Question

An aerosol can contains 400. mL of compressed gas at 5.20 atm. When all of the gas is sprayed into a large plastic bag, the bag inflates to a volume of 2.14 L. What is the pressure of gas in the plastic bag? Assume a constant temperature.

Short answer

The pressure of the gas inside the plastic bag is approximately 0.97 atm.

Step-by-step solution

Understand the problem and the given data

We have an initial volume (V1) of 400 mL, which is the volume of compressed gas inside the aerosol can. The initial pressure (P1) is 5.20 atm. When the gas is transferred to the plastic bag, it inflates to a final volume (V2) of 2.14 L. We need to find the final pressure (P2) of the gas inside the plastic bag. Note: It is important to convert all given volumes to the same units.

Convert initial volume to liters

To convert the initial volume from mL to L, we can use the following conversion factor: 1 L = 1000 mL Therefore, the initial volume (V1) in liters is: V1 = 400 mL × \( \frac{1 L}{1000 mL} \) = 0.4 L

Apply the ideal gas law

Since the temperature and the number of moles of gas remain constant, we can use the following equation, which is derived from the ideal gas law: \( \frac{P1 \times V1}{T1} = \frac{P2 \times V2}{T2} \) Since T1 = T2, the equation can be simplified to: P1 × V1 = P2 × V2 We know the values of P1, V1, and V2, so we can solve for P2: P2 = \( \frac{P1 \times V1}{V2} \)

Calculate the final pressure

Now, we can substitute the given values into the equation to find P2: P2 = \( \frac{5.20 \; atm \times 0.4 \; L}{2.14 \; L} \) ≈ 0.97 atm So, the pressure of the gas inside the plastic bag is approximately 0.97 atm.

Key concepts

Pressure

Pressure is the force exerted by gas particles when they collide with the walls of their container. In the context of the Ideal Gas Law, pressure is an essential variable to understand how gases behave under various conditions. In the given problem, we start with an initial pressure (P1) of 5.20 atm inside the aerosol can. As the gas expands into the plastic bag, the volume increases, and the pressure decreases accordingly, assuming temperature remains constant. This relationship is represented by Boyle's Law, which states that the pressure of a gas is inversely related to its volume when temperature is constant.

The final step is to calculate the new pressure (P2) in the plastic bag. This is done using the formula derived from the Ideal Gas Law, where the Pressure-Volume Relationship can be simplified to:

• P1 x V1 = P2 x V2

This formula helps us understand how changes in volume can affect pressure, given a constant temperature. By substituting known values, the pressure in the bag is found to be approximately 0.97 atm.

Volume Conversion

When working with gases, converting volumes into consistent units is crucial. In this exercise, the gas initially occupies a volume of 400 mL inside the aerosol can. But, when dealing with equations rooted in the Ideal Gas Law, we need these volumes in liters to work consistently with common pressure-volume equations.
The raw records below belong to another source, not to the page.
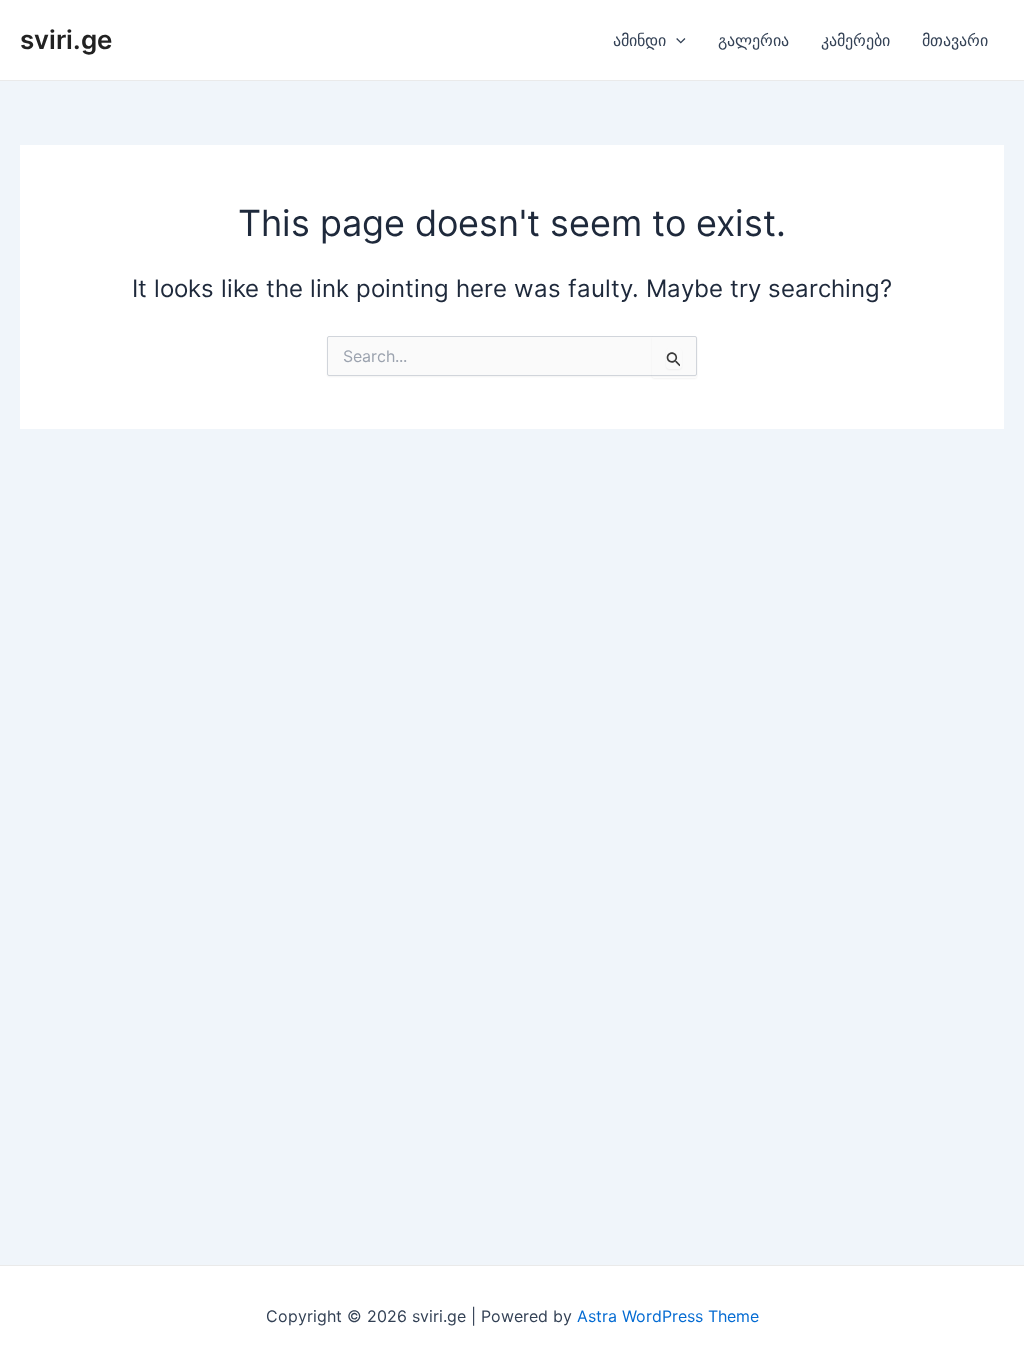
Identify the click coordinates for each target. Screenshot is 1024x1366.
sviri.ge (66, 39)
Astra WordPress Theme (668, 1316)
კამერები (855, 40)
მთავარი (955, 40)
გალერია (753, 40)
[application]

1 liter (L) equals 1000 milliliters (mL). To make the conversion from milliliters to liters, divide the volume in milliliters by 1000:

• 400 mL = 0.4 L

By converting the initial volume to 0.4 L, all volumes in the equation are comparable. It ensures accurate calculations when determining the new pressure after expansion. Incorrect volume units can lead to inaccuracies in calculations, so always check units carefully.

Constant Temperature

A key assumption in this problem is that the temperature remains constant as the gas moves from the aerosol can to the plastic bag. This assumption is central to applying Boyle's Law, which allows us to link changes in pressure and volume directly, without worrying about temperature changes.

When temperature is constant, we can simplify the Ideal Gas Law to a form that relates only pressure and volume:

• T1 = T2 ➔ so, P1 x V1 = P2 x V2

No temperature terms appear in the equation because temperature's constancy ensures that it doesn't affect the relationship of pressure and volume. In real-life scenarios, especially when gases undergo quick expansions or compressions, temperature changes could impact outcomes. But in this controlled problem, focusing on pressure and volume gives clear results.